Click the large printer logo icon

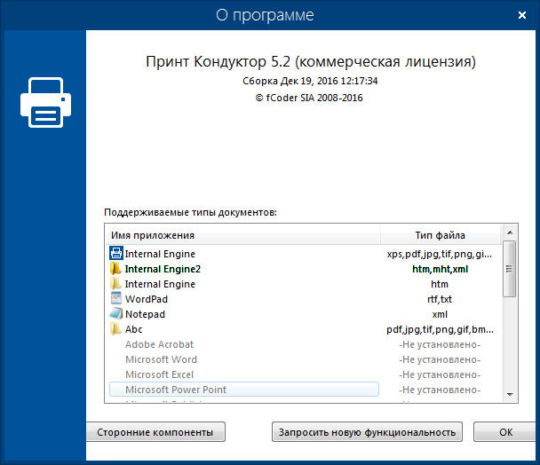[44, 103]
===============
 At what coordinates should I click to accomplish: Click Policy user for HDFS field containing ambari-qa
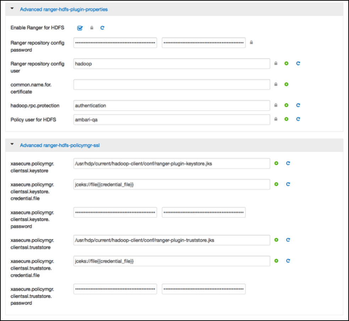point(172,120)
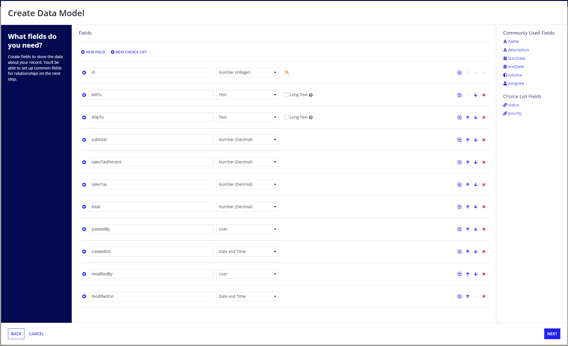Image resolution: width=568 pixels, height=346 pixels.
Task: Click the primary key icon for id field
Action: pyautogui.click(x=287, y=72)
===============
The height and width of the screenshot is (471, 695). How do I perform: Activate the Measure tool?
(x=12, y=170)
===============
Rewrite everything from the line containing "At what coordinates" down to the line containing "Action: pyautogui.click(x=287, y=72)", swapping "Policy user" for "Policy group" and keeping all else the same. Leave out the pictures.

**WRITTEN SOLUTION**
 At what coordinates should I click to accomplish: Click Policy group for HDFS field containing ambari-qa
point(172,120)
Image resolution: width=568 pixels, height=346 pixels.
Task: Click the primary key icon for id field
Action: pyautogui.click(x=287, y=72)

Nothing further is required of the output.